A: We checked the most recent edition of The American Institute of Architects' Architectural Graphic Standards, and found no mention of a standard height for the curved top of a pipe bollard. We also checked with several finishers, who said they usually just mound up a 4- to 5-inch-slump concrete at the top of the steel pipe and finish it with a small pool trowel. One suggested getting a metal bowl of the required diameter and welding trowel handles on opposite sides, so the concrete could be consolidated and formed by twisting the bowl. If any readers know of a way to produce uniform-looking concrete-filled pipe bollards, please tell us about it.

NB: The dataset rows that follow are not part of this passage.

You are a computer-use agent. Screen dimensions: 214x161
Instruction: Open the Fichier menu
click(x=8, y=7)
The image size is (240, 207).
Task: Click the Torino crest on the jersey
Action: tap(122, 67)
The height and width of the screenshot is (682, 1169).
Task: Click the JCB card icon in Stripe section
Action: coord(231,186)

I've found that mounding concrete about 2 or 3 inches above the steel pipe will result in a good-looking finished product. That's because troweling the concrete compacts it. After shaping the concrete with the trowel and letting it set enough to finish, take a piece of plastic film and use it to buff the top and sides of the concrete as if you were shining your shoes. This will fill in any imperfections and leave a nice surface texture. If you like, you can then pass a finishing brush over the surface.
- Raymond Furtivo, Pittsburgh
Years ago, I was shown an easy method for putting a uniform top on a concrete bollard. Wearing rubber gloves, mold the top with your hands to the desired shape or height. Next, take a piece of plastic film 16 to 24 inches long and 2 to 4 inches wide (a piece of 6-mil polyethylene works very nicely) and, with one end in each hand, place the film over the fresh concrete and gently work it back and forth and around the top to shape and finish. As with any finishing operation, you need to get the feel of it and adjust your motions and speed to fit conditions. To get a really nice finish, go over the bollard top several times as the concrete sets. The more passes, the finer the finish. The only time I have trouble with this method is when using a concrete mix with large aggregate. You need to make sure you have some fines over the rock when you do the initial shaping.
-Ron Mischnick, Walter Mischnick Contractors & Builders Inc., Alliance, Neb.
We get very good results finishing the tops of concrete bollards. We use a 2- to 3-inch-slump concrete and mound it 6 inches. We then rough-shape the concrete with a magnesium float and finish it with a sheet of 4- or 6-mil plastic. We slide the plastic over the concrete surface in alternating directions.
-Herbert W. Katt, president, Katt Construction, Racine, Wis.
To finish concrete bollards, we take a hollow rubber ball, such as a tennis ball, and cut it in half. Next, we twist the half-ball over the concrete in a circular motion to provide a uniform finish. We've built hundreds of bollards using this method.
- William Wells, Bulls Gap, Tenn.
Go to the toy store and buy a fairly stiff hollow rubber ball slightly larger than the bollard. Cut in half, the ball makes the perfect tool for shaping the bollard top.